One of the best films of the era, a tour de force return of the spirit of Pasolini
2 March 2009 | by (United States) – See all my reviews

The best way to sum up this film is this: If Pasolini had gone through a "Cubist Period," this is the film he would have made. Far from not understanding the subversion of linearity, this film masterfully squares linearity. In other words, it is remarkably easy to make the story go forward with a series of flash backs. That is a simple 1-2 structure. This film goes forward, flashes back, then flashes forward but changing the point of viewing of the past events--all of which are leading up to the present.

If that sounds complicated, the plot delivers it clearly but in a way that demands the audience to think about the relationship between time and point of view.

The film is a relentless examination of the pathology of Southern Italian underclass culture--hence its evocative sense of Pasolini. It centers around boys turning into men, but doomed because the men in their lives are completely dysfunctional--the men have never grown up, they only think they have. Like Pasolini, the underclass is not on display for the middle-class to condemn: that all the characters are doomed is tragic, and indicts all of Italian culture, not the underclass itself. Clearly, however, it also avoids romanticizing the underclass (nobody could accuse this film of romanticizing the underclass).

It is a shocking film in many respects. The utter violence and dysfunction of this subculture and its enabling by the socialist state is troubling to say the least. The representation of contemporary religious life also comes as a bit of a shock. Especially in Italy, where religious communities are more readily able to cling to the traditional, Pre-Vatican II mode, a film representing a contemporary nun involved in the work of social justice is a unique turn. Further, it prevents the film from slipping into absolute hopelessness and depressiveness.

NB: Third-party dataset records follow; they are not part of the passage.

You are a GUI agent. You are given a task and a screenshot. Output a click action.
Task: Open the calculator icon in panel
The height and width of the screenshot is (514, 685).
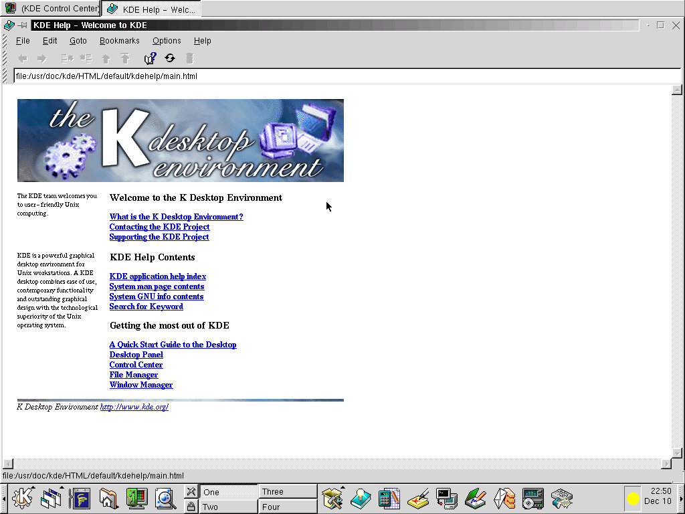click(x=389, y=498)
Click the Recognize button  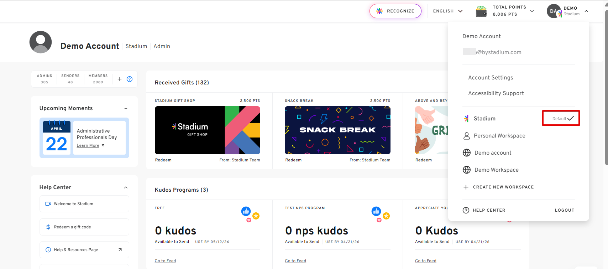coord(395,11)
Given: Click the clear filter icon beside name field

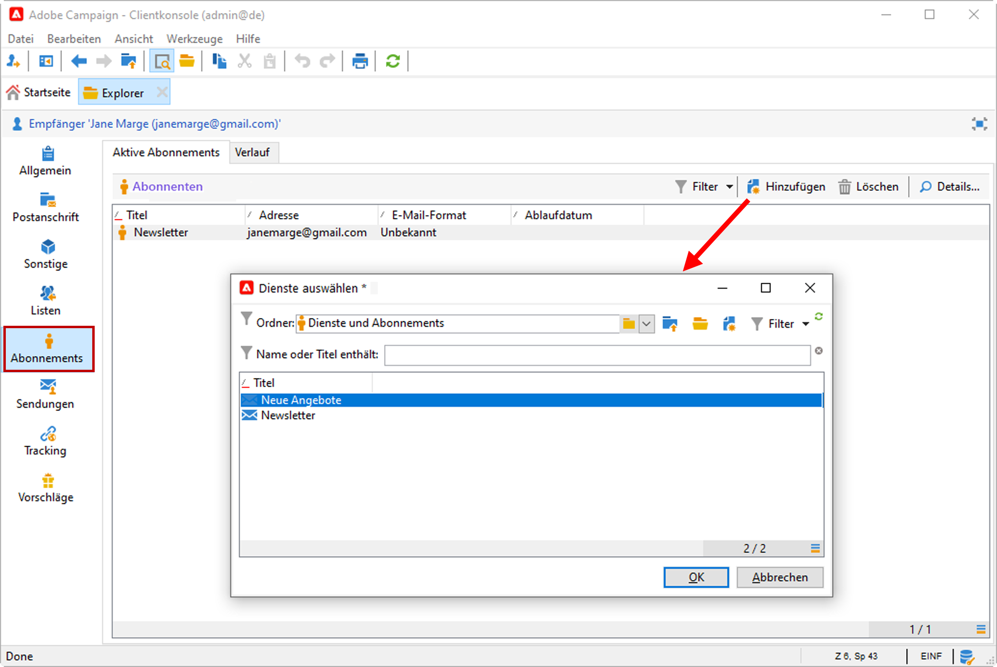Looking at the screenshot, I should (819, 351).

Anyone can make a depressing and hopeless narrative--either about society or existence--call it a "confrontation of bourgeois tastes" and expect art-house accolades. This film does not take that route. Instead it compels the viewer to follow its probing investigation because it holds out the promise of hope. Perhaps there is finally a film-maker who has read Ernst Bloch.

That the film ends with a howl of hopeless protest does not so much function to conclude that all is lost, but rather, to suggest the point of collapse for this sub-culture and the dominant patriarchal culture which only fleetingly attends to it.

Not to be considered a follow up for "Cinema Paradiso," "Mediterraneo," or "Il Postino." Neither is it a good date film, but it is a very compelling film and a must see for anyone interested in Italian Cinema.